▶ **Seu objetivo**: Continue o texto sobre as fases do consumo de drogas a partir da última frase mostrada.

▶ **Texto para análise**:
Existem fatores de risco e protetores, associados ao indivíduo e ao contexto em que ele se encontra integrado, que facilitam, dificultam ou inibem a passagem para diversas fases.

Fase 1

    A primeira fase é vulgarmente designada por lua de mel, e é caracterizada pela percepção dos efeitos positivos das drogas e pela ausência quase total de efeitos  negativos.

Nessa fase funciona fundamentalmente o mecanismo de reforço positivo, os consumos são ocasionais ou pouco regulares o que justifica a ausência de efeitos negativos ou, se presentes, não serem muito significativo.

A imensa maioria dos consumidores de drogas nessa fase, que apesar da existência do reforço positivo, na maioria dos casos não se verifica qualquer dependência, nem psicológica e nem física, e nada prova que evoluam necessariamente para outras fases, isto é especialmente verdade no caso dos produtos da cannabis.

▶ **Material fornecido**:
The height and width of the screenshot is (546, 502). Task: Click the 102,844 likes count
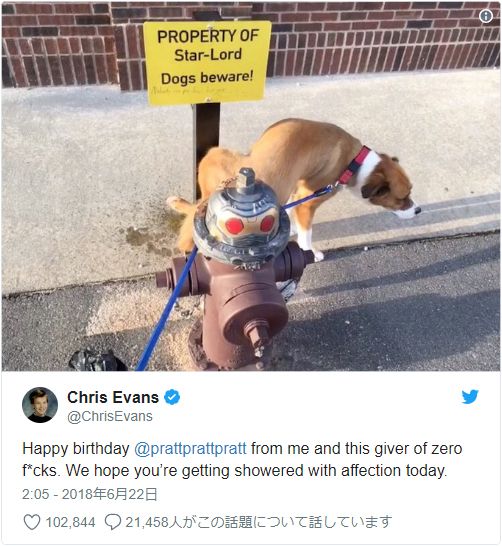[x=70, y=522]
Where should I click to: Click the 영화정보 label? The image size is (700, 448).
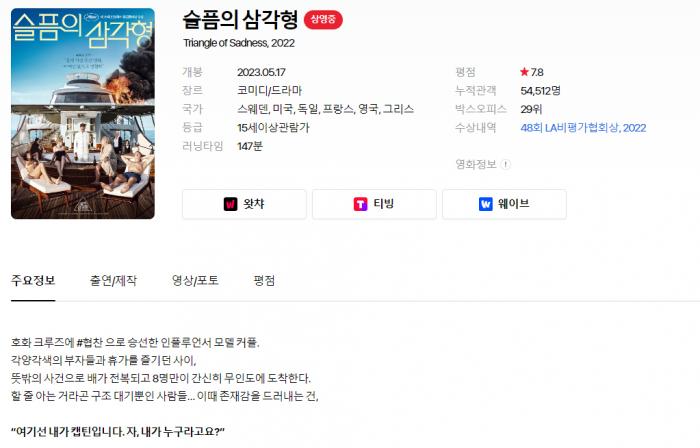(x=476, y=164)
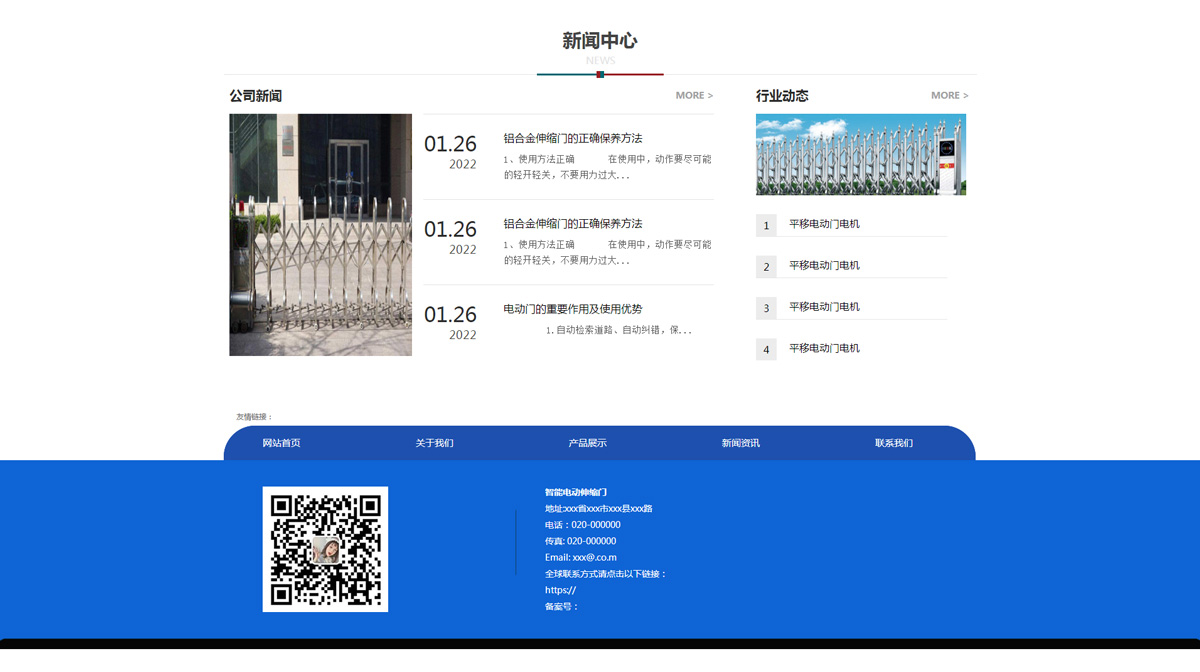
Task: Go to 网站首页 in footer navigation
Action: tap(281, 443)
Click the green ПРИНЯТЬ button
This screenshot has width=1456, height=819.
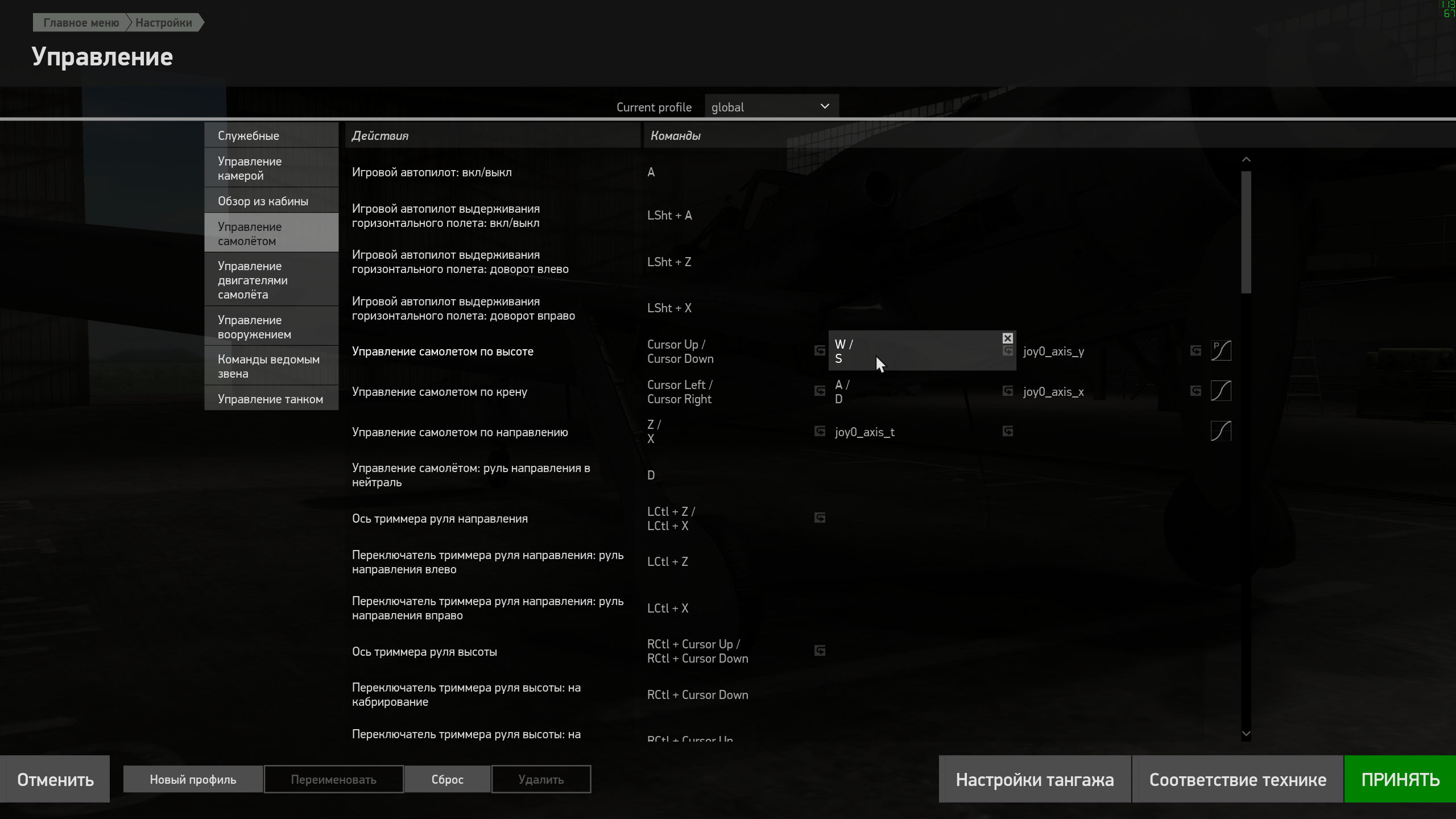pyautogui.click(x=1400, y=779)

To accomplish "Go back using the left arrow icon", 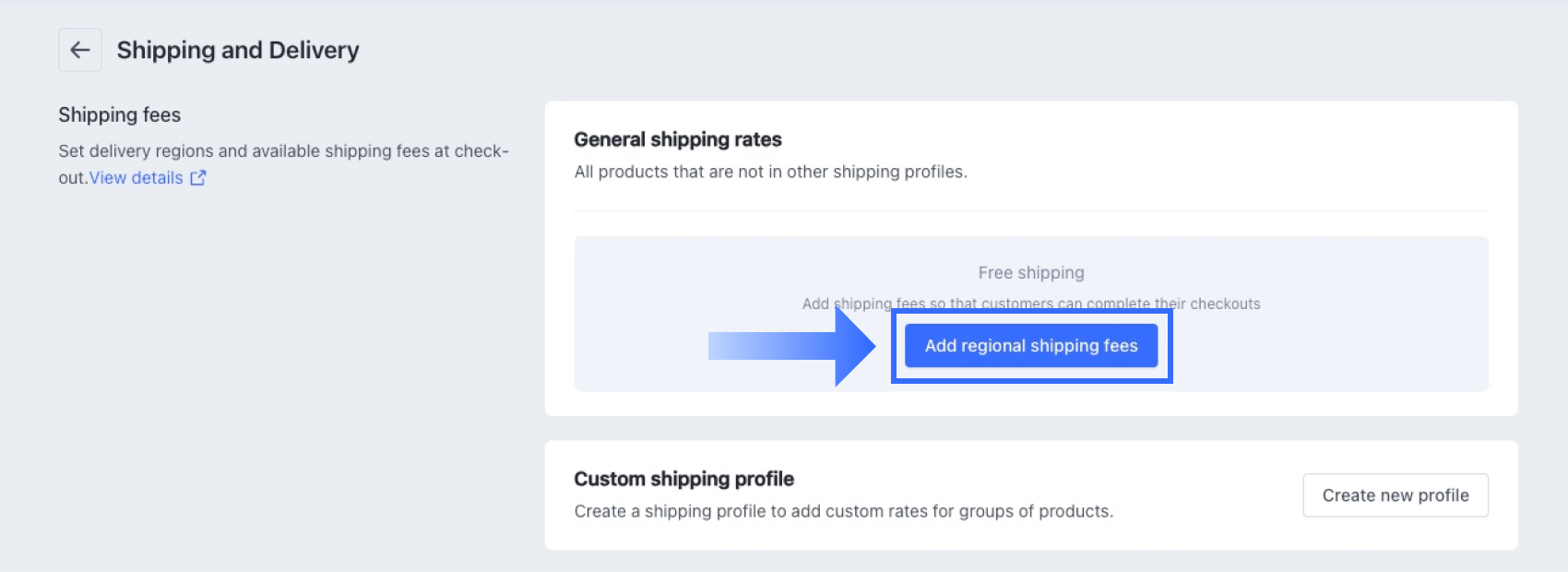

▶ **Resposta**:
Fase 2

    A segunda fase pode já estar associada à dependência psicológica, se bem que os mecanismos de reforço positivos sejam predominantes, e quase que exclusivo  no caso da dependência psicológica a cannabis; nas outras drogas como o álcool e a heroína, começa já a ser importante o mecanismo de reforço  negativo, os consumos, além de proporcionar algum prazer, começar a ser também uma necessidade para mitigar o sofrimento, tornando-se cada vez mais regular e imperioso o uso das substancias para contrariar os seus efeitos negativos.

Fase 3

   Na terceira fase, fundamentalmente associada a dependência química. Os mecanismos de reforço positivo são quase anulados, existindo uma predominância quase total dos mecanismos de reforço negativo.

A transição para essa fase é muito reduzida ou mesmo inexistente no caso dos consumidores de cannabis, mas muito frequente nos heroinômanos, cocainômanos e nos alcoolistas, por via da severidade dos sintomas de abstinência que essas substâncias produzem.

Nessa fase, os consumidores atingem uma visibilidade social muito grande pelo seu aspecto e comportamento assumidos, observados especialmente em alguns cocainômanos (crack) que, pelo seu recurso à criminalidade aquisitiva busca essencialmente o restabelecimento da sua normalidade. A angústia provocada pela abstinência exige ser mitigada de imediato.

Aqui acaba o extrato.